Auf der Kabinettssitzung in Kleve wurden bereits geeignete Gegenmaßnahmen zu den niederländischen Annexionswünschen diskutiert und eine Besiedelung des Reichswaldes ins Auge gefasst – es war die Geburtsstunde von Reichs- und Nierswalde. Heinrich Lübke, der spätere Bundespräsident, arbeitete einen Plan für Kleve aus, der am 19. Juli 1948 beschlossen wurde.

Zwei Monate später, am 18. September 1948, stellte Lübke seine Pläne im Hotel Kock Vertretern der Land- und Forstwirtschaft vor. Gebiete in Asperden und Materborn sollten mit Siedlern aus dem Kleverland und kriegsgeschädigten Bauern sowie Ostvertriebenen besiedelt werden. Daraufhin bewarben sich im Herbst 1948 gut 2000 Personen. Am 22. März 1949 konnten nach einem Auswahlverfahren 149 Siedler ihre Bauernstellen erwerben und bereits im Dezember lebten die ersten Bauern in Reichswalde.

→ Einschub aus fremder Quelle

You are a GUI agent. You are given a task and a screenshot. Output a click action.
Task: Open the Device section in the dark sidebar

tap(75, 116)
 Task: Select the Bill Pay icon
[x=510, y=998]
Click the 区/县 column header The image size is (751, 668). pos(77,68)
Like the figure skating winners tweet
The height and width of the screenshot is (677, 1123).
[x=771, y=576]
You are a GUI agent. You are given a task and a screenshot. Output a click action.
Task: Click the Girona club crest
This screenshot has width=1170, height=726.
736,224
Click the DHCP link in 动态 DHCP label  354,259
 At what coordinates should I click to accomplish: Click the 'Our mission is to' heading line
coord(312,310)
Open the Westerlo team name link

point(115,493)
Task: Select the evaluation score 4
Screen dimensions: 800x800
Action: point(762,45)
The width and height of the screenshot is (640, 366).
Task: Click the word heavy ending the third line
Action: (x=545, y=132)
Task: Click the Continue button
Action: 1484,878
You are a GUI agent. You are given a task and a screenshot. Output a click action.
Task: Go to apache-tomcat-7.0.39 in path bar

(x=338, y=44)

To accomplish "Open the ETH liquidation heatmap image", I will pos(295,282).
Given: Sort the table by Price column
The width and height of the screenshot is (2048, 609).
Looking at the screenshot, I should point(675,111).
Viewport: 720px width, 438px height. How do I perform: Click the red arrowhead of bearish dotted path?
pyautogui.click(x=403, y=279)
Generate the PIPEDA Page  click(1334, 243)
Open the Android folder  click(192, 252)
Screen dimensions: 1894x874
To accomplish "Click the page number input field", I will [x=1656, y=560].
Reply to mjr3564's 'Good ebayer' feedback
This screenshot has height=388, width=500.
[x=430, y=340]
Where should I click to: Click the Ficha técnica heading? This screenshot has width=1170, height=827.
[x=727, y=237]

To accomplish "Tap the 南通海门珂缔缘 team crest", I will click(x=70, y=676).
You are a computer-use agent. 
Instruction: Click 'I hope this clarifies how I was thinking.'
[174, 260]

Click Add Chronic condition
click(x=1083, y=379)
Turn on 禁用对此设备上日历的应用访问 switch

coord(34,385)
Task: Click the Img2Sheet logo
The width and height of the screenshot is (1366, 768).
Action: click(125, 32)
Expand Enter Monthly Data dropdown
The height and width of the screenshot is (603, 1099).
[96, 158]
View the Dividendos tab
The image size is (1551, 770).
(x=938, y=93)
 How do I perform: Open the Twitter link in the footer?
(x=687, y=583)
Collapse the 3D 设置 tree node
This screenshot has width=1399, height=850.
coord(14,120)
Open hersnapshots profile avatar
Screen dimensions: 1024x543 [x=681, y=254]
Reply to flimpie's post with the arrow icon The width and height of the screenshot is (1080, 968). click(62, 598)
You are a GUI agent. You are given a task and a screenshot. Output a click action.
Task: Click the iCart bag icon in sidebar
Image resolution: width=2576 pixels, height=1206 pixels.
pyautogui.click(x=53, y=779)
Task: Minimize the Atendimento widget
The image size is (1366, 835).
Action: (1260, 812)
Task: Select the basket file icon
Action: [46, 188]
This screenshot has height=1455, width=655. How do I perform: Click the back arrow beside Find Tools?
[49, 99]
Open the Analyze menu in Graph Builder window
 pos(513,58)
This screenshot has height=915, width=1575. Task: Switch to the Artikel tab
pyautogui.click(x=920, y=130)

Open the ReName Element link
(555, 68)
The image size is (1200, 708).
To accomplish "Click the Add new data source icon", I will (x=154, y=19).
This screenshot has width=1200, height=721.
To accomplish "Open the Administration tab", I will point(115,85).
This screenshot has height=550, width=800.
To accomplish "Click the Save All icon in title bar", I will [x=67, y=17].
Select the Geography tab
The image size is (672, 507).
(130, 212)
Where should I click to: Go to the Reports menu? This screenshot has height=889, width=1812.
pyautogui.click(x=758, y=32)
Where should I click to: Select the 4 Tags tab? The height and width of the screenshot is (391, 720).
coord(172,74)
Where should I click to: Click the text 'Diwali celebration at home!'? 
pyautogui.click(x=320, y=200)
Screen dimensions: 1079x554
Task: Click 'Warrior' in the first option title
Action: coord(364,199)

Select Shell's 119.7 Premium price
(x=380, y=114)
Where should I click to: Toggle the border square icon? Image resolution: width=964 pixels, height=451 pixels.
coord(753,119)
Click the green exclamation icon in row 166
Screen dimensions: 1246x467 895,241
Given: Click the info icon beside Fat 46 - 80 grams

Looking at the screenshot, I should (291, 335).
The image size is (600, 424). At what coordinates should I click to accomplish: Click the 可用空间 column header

Heinrich Lübke spielte eine entscheidende Rolle

„Heinrich Lübke war ausschlaggebend an dem Aufbau der Reichswaldsiedlungen beteiligt“, urteilt Sozialgeograf Jan Smit. Durch seinen Einsatz sei die Reichswaldbesiedlung auch mit einer Nationalpolitik verbunden. Die Reichswaldsiedlung ist als „Abwehrmaßnahme gegen die Annektierungsbestrebungen der Niederlande“ zu bewerten, so Smit.

Die Annexionspläne wurden schnell von den alliierten Besatzungsmächten USA und Großbritannien vom Tisch gefegt. Bereits im Herbst 1946 machte der amerikanische Außenminister James Byrnes deutlich, dass man einer Annexion deutschen Territoriums nicht zustimmen werde. Aus Annexionen wurden später „Grenzkorrekturen“, die am 22. März 1949 beschlossen wurden. Unter anderem wurden die Ortschaften Elten und Wyler dem niederländischen Staat übertragen.